For my blog post today about Nixon: Ruin and Recovery, 1973-1990, I'll use as my starting-point some things that Stephen Ambrose says on pages 574-575.

"Bu 1990 [Nixon] had successfully created an impression that the only thing he and his Administration had ever done that was wrong was Watergate, and that Watergate was not much more than an inexplicable break-in followed by a badly managed but completely understandable attempt to cover-up...So many believed him that his version became the standard version of Watergate.  By 1990 people born after 1965 asked of Nixon, 'What did he do that was so terrible?'  They read about Jack Kennedy and the womanizing, about Bobby Kennedy and the wiretapping, about Lyndon Johnson and his use of the FBI; they had lived through the Reagan Administration and Iran-contra; they were living through and paying for the savings and loan scandal.  No wonder they wanted to know what Nixon had done that was so terrible...He was not, after all, remotely like Hitler or Stalin, a man to be forever loathed.  Americans want to be proud of their Presidents, and Nixon was one of them.  He had done some good, some bad, as they all had."
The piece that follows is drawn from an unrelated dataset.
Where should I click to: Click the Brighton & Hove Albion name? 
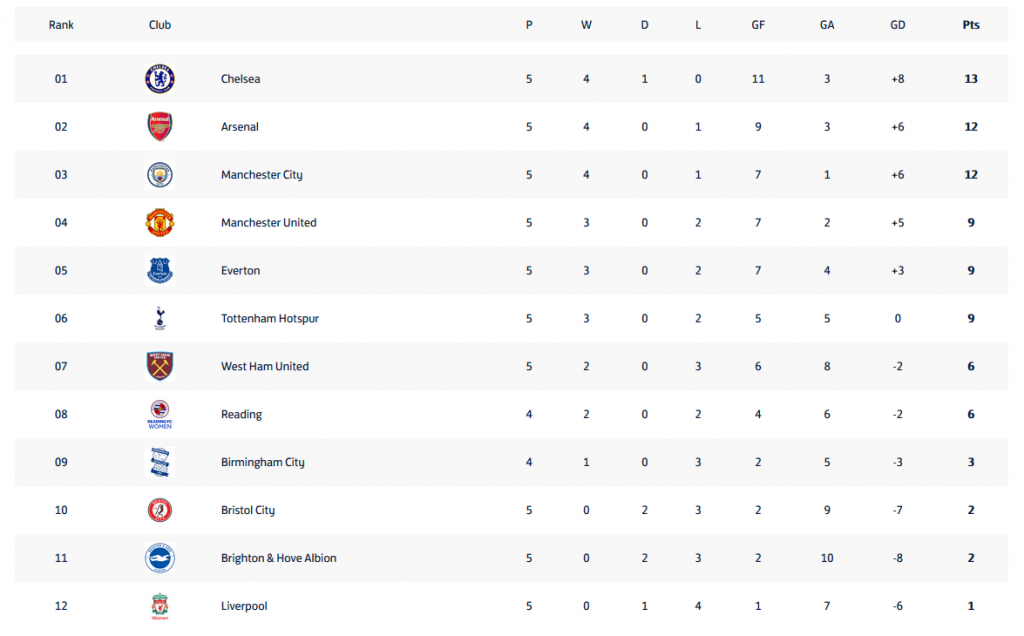tap(278, 558)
When the Watergate scandal was going on, people told Nixon that history would look kinder on him years down the road.  Nixon replied by saying something that Ambrose considered a fine example of Nixonian realism: that it depends on who writes the history!  But Nixon himself, in his memoirs, does not appear to have that Nixonian realism when it comes to history, for he says that history will judge harshly those who persecuted him with respect to Watergate.

How does history judge Richard Nixon?  I agree with much of Ambrose's assessment on pages 574-575.  Whenever I go on Youtube and watch a clip of Nixon, or listen to an except of one of the Nixon tapes, or watch a scene from Oliver Stone's movie on the 37th President, I see plenty of pro-Nixon comments in the comments-section.  They praise Nixon for his kindness, or his humanity, or his brilliance, or his policies.  I see this among Republicans, but also among many on the Left, who think that Nixon was a lot more progressive than the Republicans of today.

But my impression is that Nixon is not completely out of the dog-house!  All sorts of political scandals remind people of Nixon, and not in a good way.  Consider, for example, the IRS's recent treatment of conservative groups, which has been likened to Nixon's attempts to use the IRS against political enemies.  Plus, stories come out about Nixon that don't present him in a favorable light.  The charge that Nixon sabotaged the Paris Peace talks in 1968 for political gain, and thereby prolonged the Vietnam War, has been around for a while, but the charge has been highlighted more than a couple of times in recent time.  It's hard to post something positive about Richard Nixon, when one could easily challenge me by appealing to what Nixon supposedly did to the 1968 Paris Peace talks.